Tasks to carry out
**a.** In the GAD trial announcement, where will the free anxiety screening on May 3 be held?
**b.** Pick up the GAD trial announcement after its last sentence and continue writing it.

** Opening Text block block **

Contact: Ellen Bank


May 1, 2000

MUSC Leads Multicenter Trial for Treatment of GAD

CHARLESTON, SC -- A large multi-center trial with the Medical University of South Carolina as the lead site to study the effectiveness of a popular antidepressant to control persistent anxiety also known as generalized anxiety disorder (GAD) will start May 3 at eight centers across the country.

Also May 3, a free screening for anxiety will be held at the Sheraton Hotel in North Charleston between 8 a.m. and 4 p.m. Individuals can come to the screening, take an anonymous written evaluation, and have a confidential meeting with a MUSC specialist. For information on the screening, call 792-5900.

"GAD is an extremely debilitating condition estimated to affect six to eight million people," said Olga Brawman-Mintzer, M.D., MUSC psychiatrist and clinical principal investigator for the study. It often interferes with the individual's everyday functioning, resulting in personal pain and suffering for those affected and their families. It also carries a substantial economic cost to society. The annual economic burden of all anxiety disorders was estimated at $63 billion in 1998. Patients feel constantly under stress. They are tense, worried, have difficulty sleeping. "Symptoms are chronic and are often worse during times of transition, but they are always present," said Brawman-Mintzer. GAD may result in clinical depression and can affect general health because of its influence on other body systems such as the immune system. Patients with the condition frequently go to their physicians with related symptoms such as upset stomach, headaches and chest pain. These patients utilize medical care and frequently require expensive testing to rule out physical causes of the symptoms. Many patients lose time from work, and some are unemployed, requiring government assistance.

** Closing Text block block **
** Opening Exercise data block **

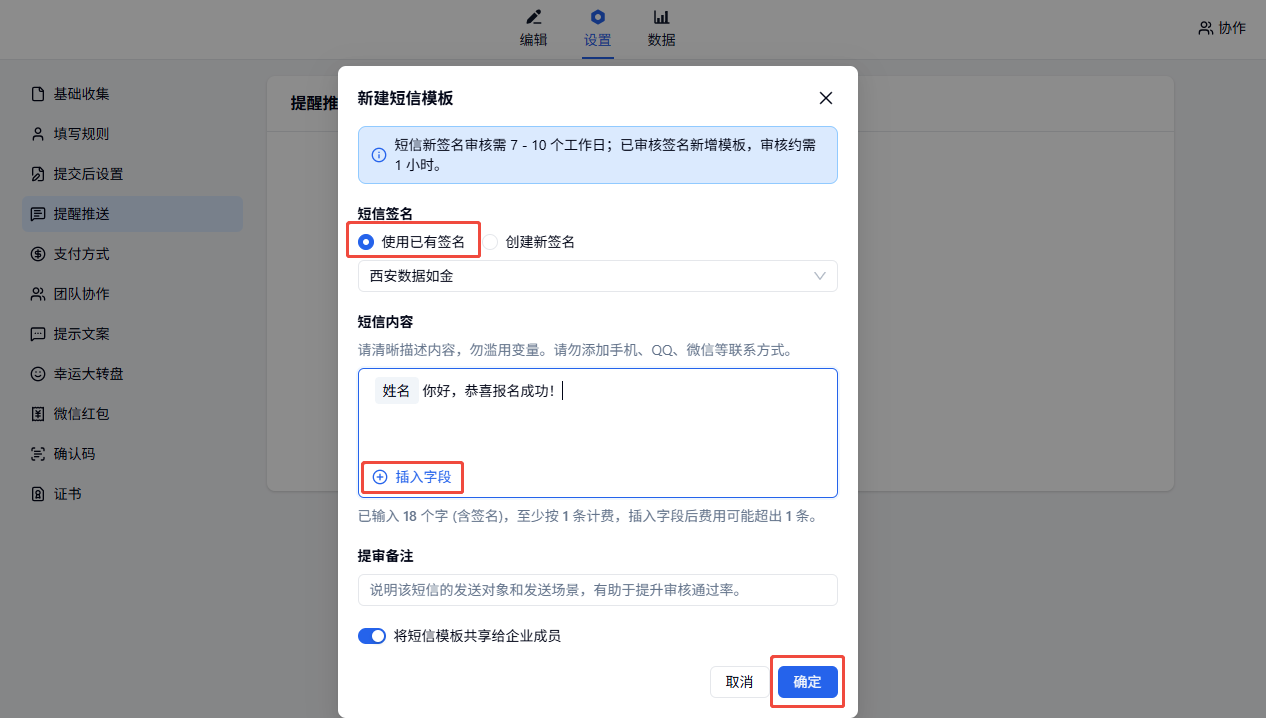Click the 证书 certificate icon
This screenshot has height=718, width=1266.
coord(38,494)
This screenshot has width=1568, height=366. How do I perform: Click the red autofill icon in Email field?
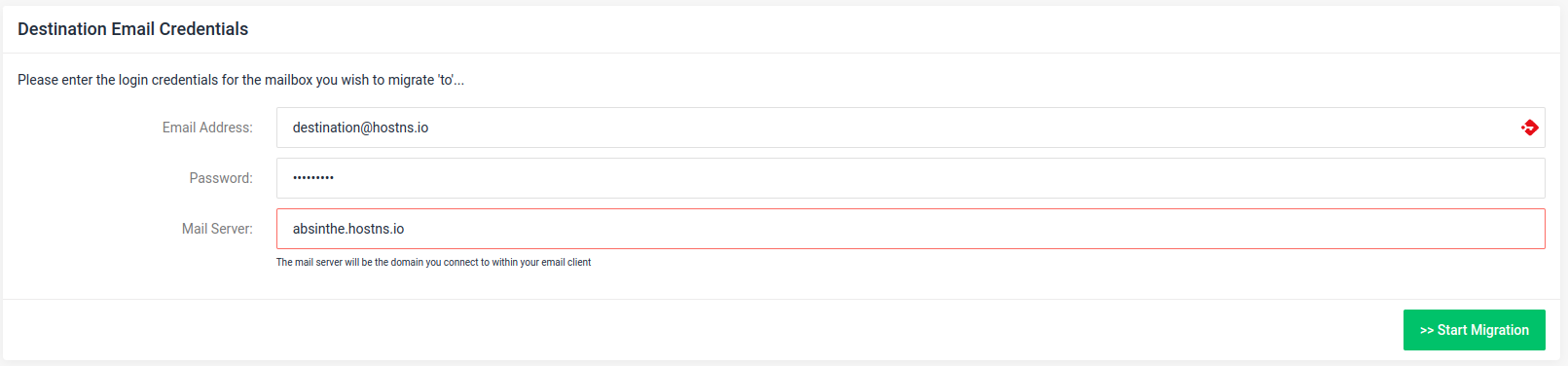tap(1529, 128)
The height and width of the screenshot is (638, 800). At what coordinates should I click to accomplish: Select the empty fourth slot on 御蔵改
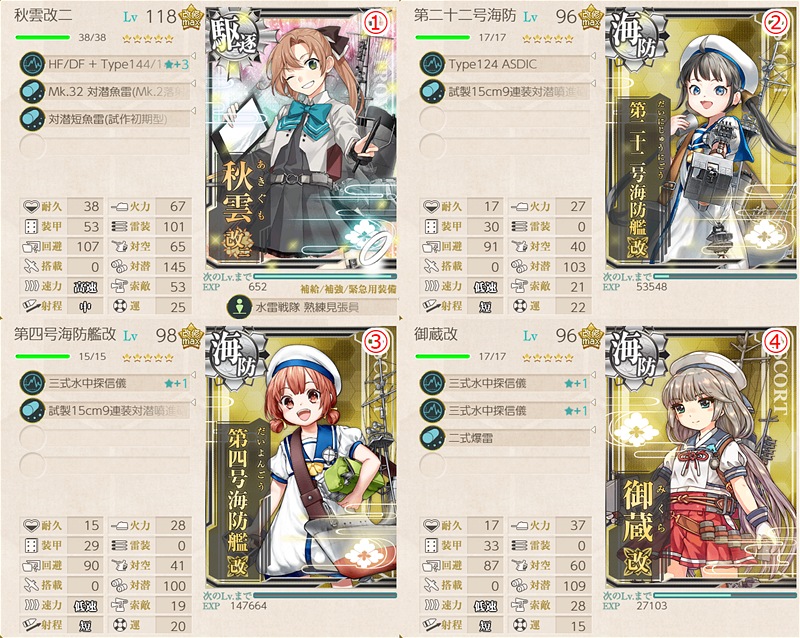pos(505,465)
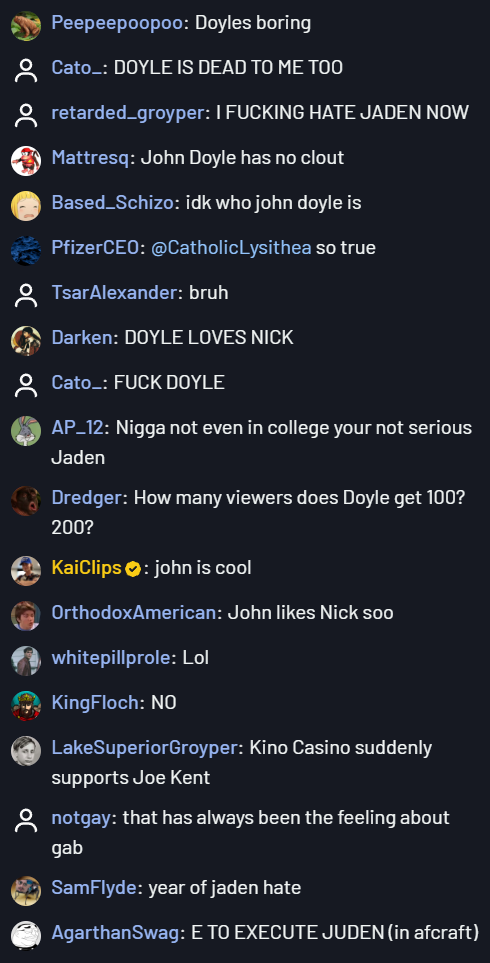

** Closing Exercise data block **

Solved tasks
**a.** At the Sheraton Hotel in North Charleston.

**b.**
For years, valium-like drugs have been prescribed for the condition. But these drugs have major drawbacks, particularly in the treatment of patients with a chronic disease such as GAD. Because of their these medications. They also may be habit forming in certain individuals.

"We've done some preliminary tests at MUSC with this medication, which is not addictive, and doesn't have a sedative effect," said Brawman-Mintzer.

The trial now being conducted is a large double-blind, placebo controlled study coordinated and sponsored by the Clinical Innovation Group of MUSC's Foundation for Research Development. It is anticipated that 262 patients will be enrolled at MUSC, the University of Pennsylvania, the Birmingham Research Group, Princeton Biomedical Research, the University of California at San Diego, George Washington University, Eastside Comprehensive Medical Services in New York and Four Rivers Clinical Research, Inc. in Peducah, Kentucky.

MUSC's Clinical Innovation Group with Brawman-Mintzer, designed the study and selected sites across the country specifically for their expertise in treatment of GAD and the diversity of their patient populations. "We manage the research at each institution, collect and evaluate data, and prepare articles based on results for peer review in scientific publications," according to Terri Putman, director of project operations, MUSC Clinical Innovation Group.